Nel 2016 pubblica il libro Una vita, un’impresa, grazie all’Inter ho trovato il vero senso della fede. Una storia di passione, orgoglio, impegno e semplicità, un libro di educazione civica, è il diario della sua vita. La presentazione del libro è l’occasione di un altro nostro incontro dove ritrovo un Pellegrini visibilmente commosso, racconta i moneti salienti della sua vita umana, professionale e sportiva. “Sono un uomo fortunato e devo ringraziare Dio del tanto che ho ricevuto”

Nel luglio 2018 Pellegrini festeggia con la moglie Ivana le nozze d’oro.  300 invitati, fra i quali Benito Bedini, Diana Bracco, Alessandro Sallusti, Massimo Moratti, Letizia Moratti, Carlo Cottarelli, Fabrizio Palenzona, Aldo Serena, Beppe Bergomi, Franco Baresi e Fulvio Collovati, Albano e Romina Power, Luciano Fontana. Aperitivi, pesce crudo, burrate alle verdure, carni, affettati, formaggi. Cena e menù all’altezza: ciliegia di Foie gras, Risotto con gamberi di Onelia e Lime, Filetto di branzino con pesto gentile, Sorbetto al mojito, Piccola pasticceria. Dom Perignon a fiumi, aperte, senza dubbio, più di 500 bottiglie. Il clou prima della mezzanotte e prima della straordinaria torta nuziale (un vulcano di bignè) , il concerto di Albano e Romina (lei ha anche recitato una sua poesia d’amore scritta a 16 anni), giunti in ritardo ma perdonati per la passione coinvolgente con cui hanno cantato da Felicità a Ci sarà a Libertà con tanto di coro e orchestra . Con loro il figlio Yari Carrisi, definito un “filosofo della musica” che si è esibito nel suo repertorio.
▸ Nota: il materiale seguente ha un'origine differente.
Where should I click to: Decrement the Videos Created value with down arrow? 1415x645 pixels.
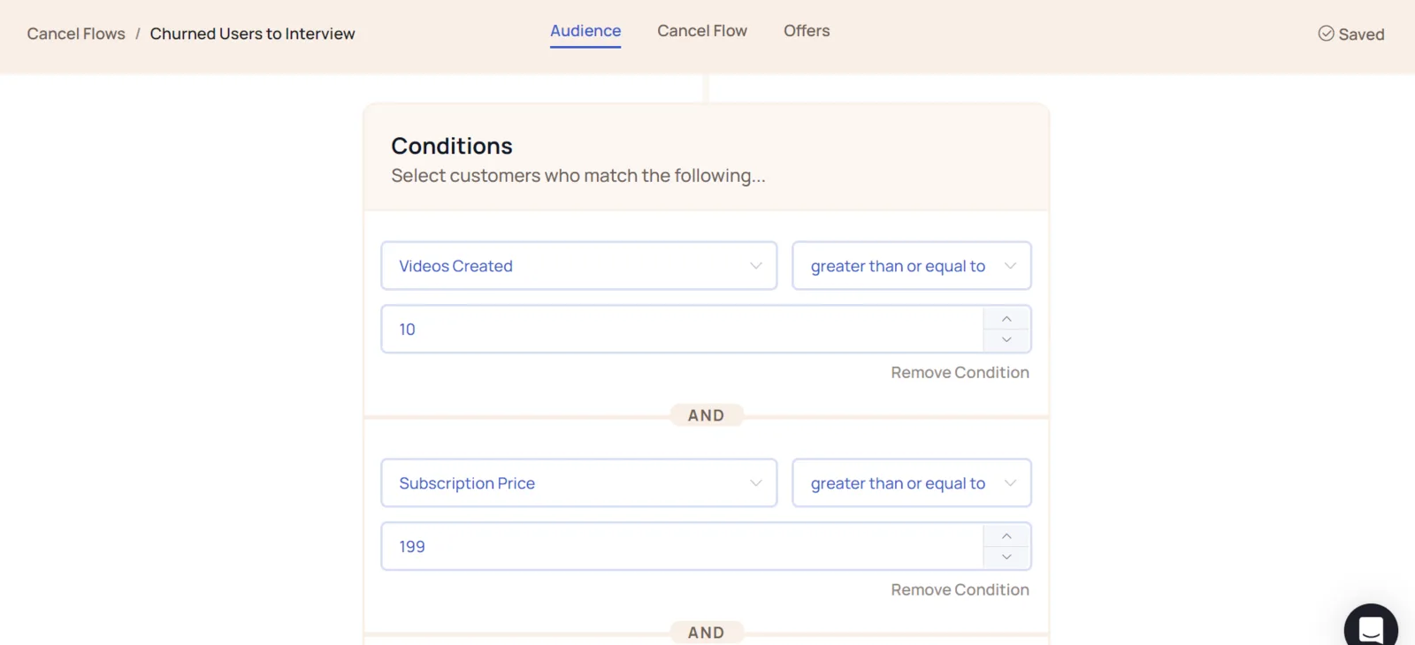pyautogui.click(x=1006, y=340)

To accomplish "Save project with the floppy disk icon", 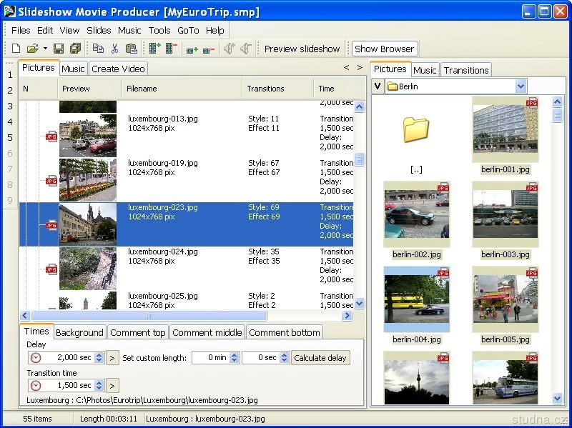I will tap(59, 49).
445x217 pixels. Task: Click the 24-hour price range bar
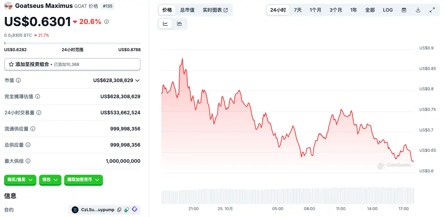point(72,43)
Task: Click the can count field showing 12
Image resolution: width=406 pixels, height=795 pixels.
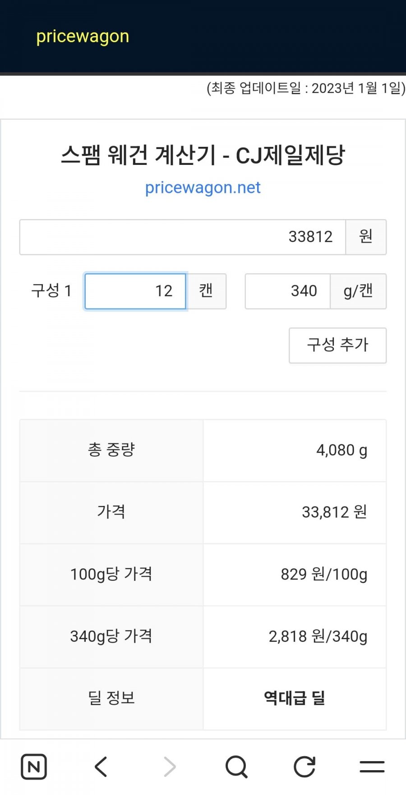Action: 135,291
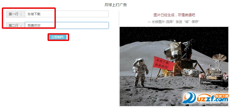This screenshot has width=231, height=108.
Task: Click the rover's dish antenna
Action: [x=219, y=57]
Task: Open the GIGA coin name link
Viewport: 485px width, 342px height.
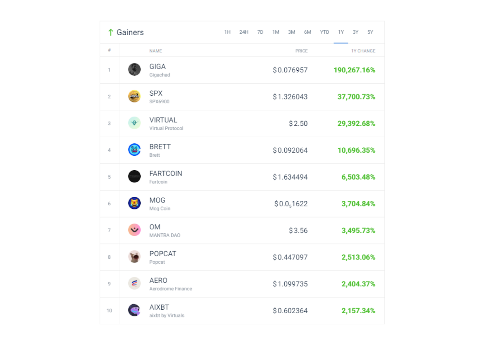Action: (x=157, y=66)
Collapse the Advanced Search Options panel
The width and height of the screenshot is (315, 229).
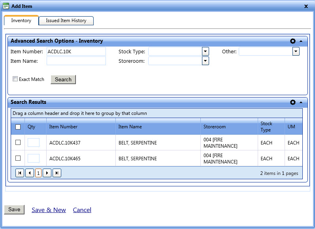[301, 41]
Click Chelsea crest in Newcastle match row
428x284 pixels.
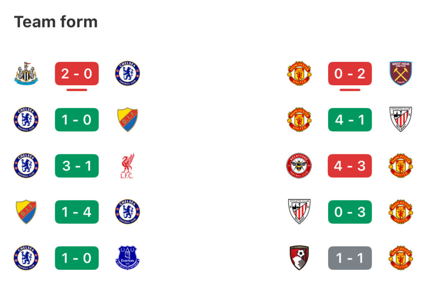click(127, 73)
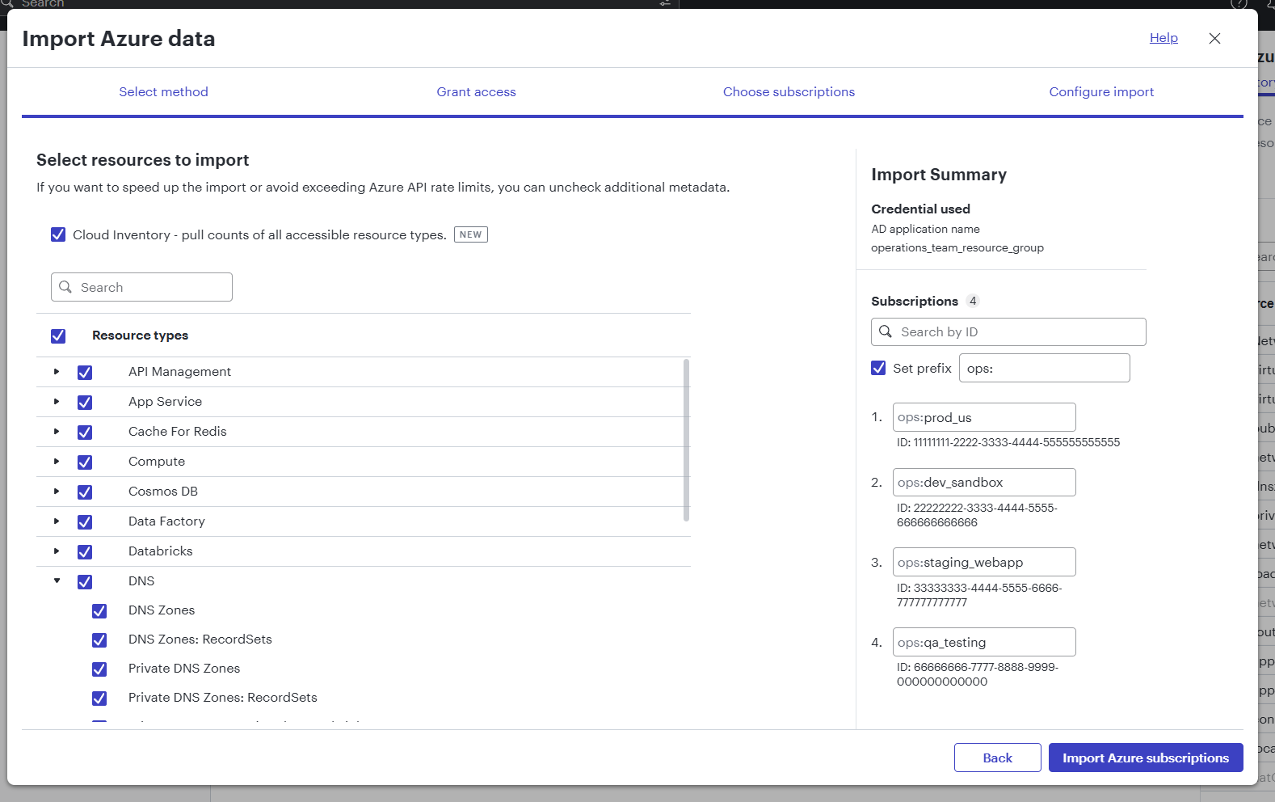1275x802 pixels.
Task: Click the search icon in resource search box
Action: click(66, 287)
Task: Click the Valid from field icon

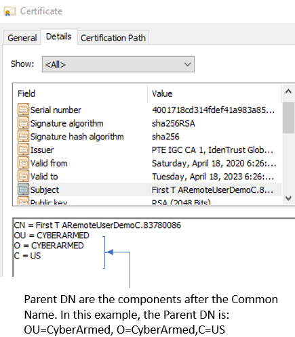Action: (x=23, y=163)
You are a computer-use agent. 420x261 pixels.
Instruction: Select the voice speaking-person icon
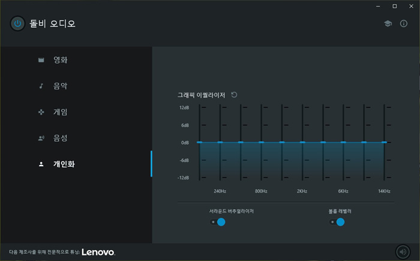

Con la coppia d’oro della canzone italiana han cantato tutti.

Un altro suo progetto è il reinserimento lavorativo. In occasione del suo ottantesimo compleanno viene intervistato da Giangiacomo Schiavi del Corriere della Sera, lo contatterò per farlo intervenire alla trasmissione radiofonica L’angolo della scuola. Nella Milano del 2020 stremata dal covid con tanti irresponsabili che sminuiscono il pericolo e che con le loro dichiarazioni e comportamenti folli contribuiscono ad alimentare la pandemia, Ernesto Pellegrini è un esempio di imprenditore illuminato, uomo di fede (cristiana e nerazzurra), guida nei momenti difficili, un suo intervento sarebbe da monito e rassicurante per il futuro della nostra città. La sua storia è piena di vita, popolata da brava gente cresciuta in un campo di calcio o di grano poco importa, perchè per Pellegrini non c’è scampolo di Milano, stadio o cascina, mensa o tavola troppo piccola per ospitare gioie e dolori di un’intera, grande città, e dove tutti, primi e ultimi, giocano all’ombra della stessa Madonnina. Portatore di una vera cultura imprenditoriale milanese . A Schiavi dichiara: “Trovo nella fede una spinta a guardare avanti». La pandemia ha reso più difficile il futuro aziendale? «In momenti come questi bisogna darsi da fare, cercare dei salvagenti. Questo è il tempo di agire, di non mollare. Quando i miei nipotini sfoglieranno le cronache di questo matto 2020 immagino che mi chiederanno: nonno, come avete fatto ad uscirne?». E lei cosa risponderà: «Il nonno con Valentina e Ivana, la tua famiglia, hanno fatto tutto quello che hanno potuto».

La storia di Ernesto Pellegrini è già diventata un libro che mi ricorda il volume Risorgeva Milano scritto da Antonio Greppi, il sindaco della Liberazione, ma potrebbe anche diventare un film, tipo Miracolo a Milano di Vittorio De Sica, uomo di singolare intelligenza e acume, una grande semplicità, una smisurata generosità conserva valori eterni: l’amore per la famiglia, l’amicizia e il rispetto del prossimo. Quella di Ernesto Pellegrini è una bella storia, tipicamente milanese, auguri Presidente.